What the task asks:
Rewrite the lines of all the items below as one numbered list, skipping any blank lines. Leave the pictures out.
☆ ☆ ☆
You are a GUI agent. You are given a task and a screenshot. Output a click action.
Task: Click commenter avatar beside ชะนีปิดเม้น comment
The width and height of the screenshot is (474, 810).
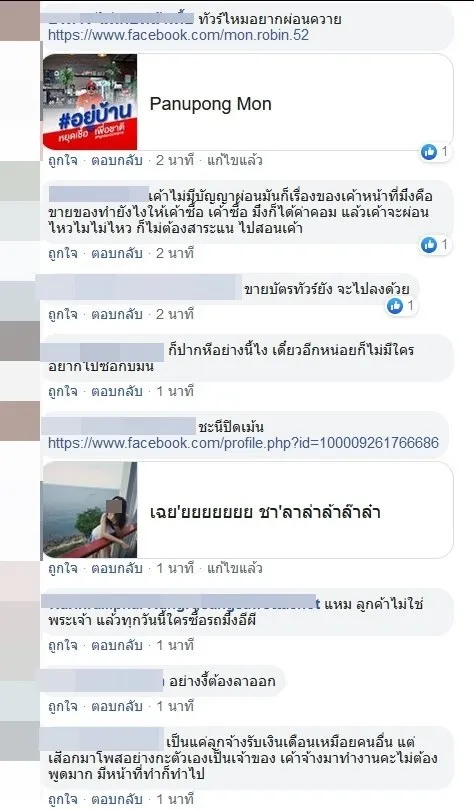[x=20, y=421]

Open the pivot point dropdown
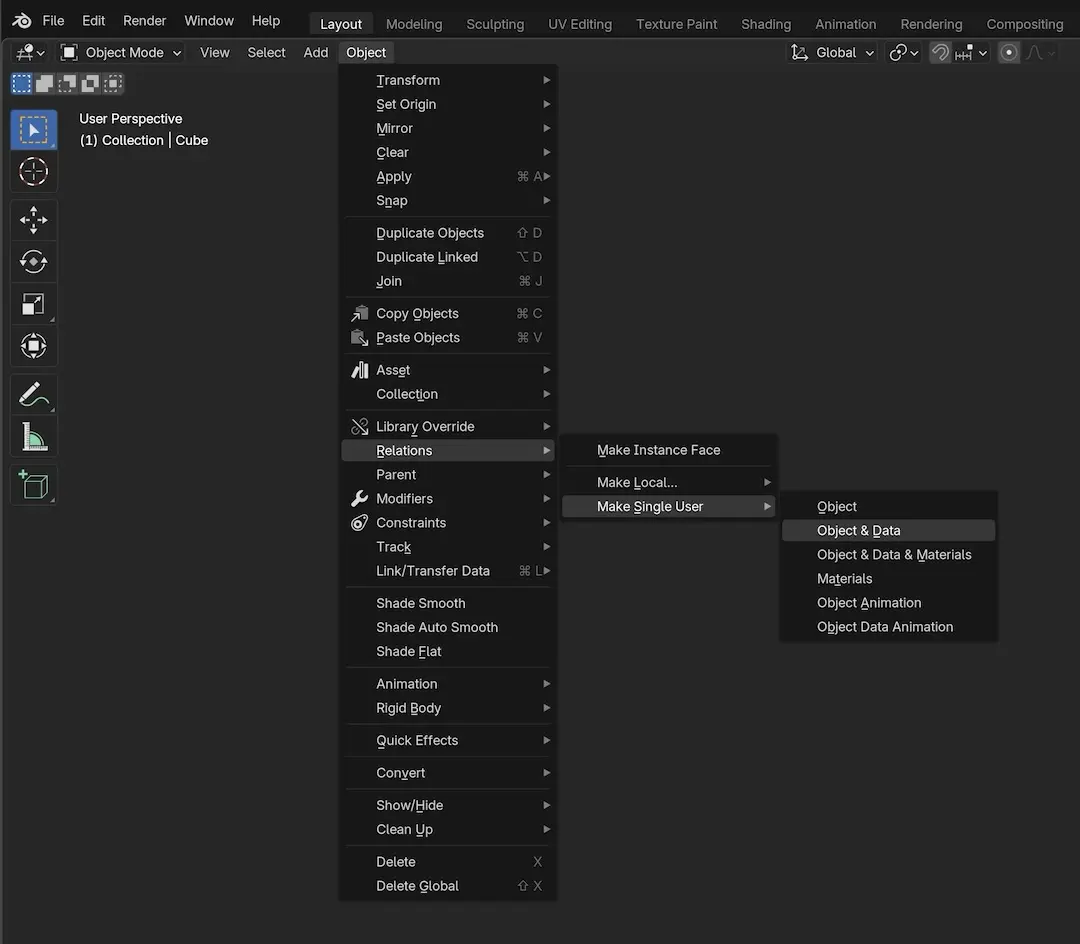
☆ ☆ ☆
Finished task:
1. You are a GUI agent. You are given a task and a screenshot. Output a click action.
2. Task: Click commenter avatar beside ชะนีปิดเม้น comment
3. The width and height of the screenshot is (474, 810).
4. [x=20, y=421]
5. Open the pivot point dropdown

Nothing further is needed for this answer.